REQUIRED ACTION: Each record beneath this line is to be copied exactly.

Saved data entries
⟨
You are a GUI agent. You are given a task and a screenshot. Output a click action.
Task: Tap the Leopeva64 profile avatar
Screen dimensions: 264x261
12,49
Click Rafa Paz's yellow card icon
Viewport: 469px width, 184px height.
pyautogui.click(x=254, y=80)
⟩
ANSWER TO THE EXERCISE:
You are a GUI agent. You are given a task and a screenshot. Output a click action.
Task: Tap the Leopeva64 profile avatar
Screen dimensions: 264x261
12,49
Click Rafa Paz's yellow card icon
Viewport: 469px width, 184px height.
pyautogui.click(x=254, y=80)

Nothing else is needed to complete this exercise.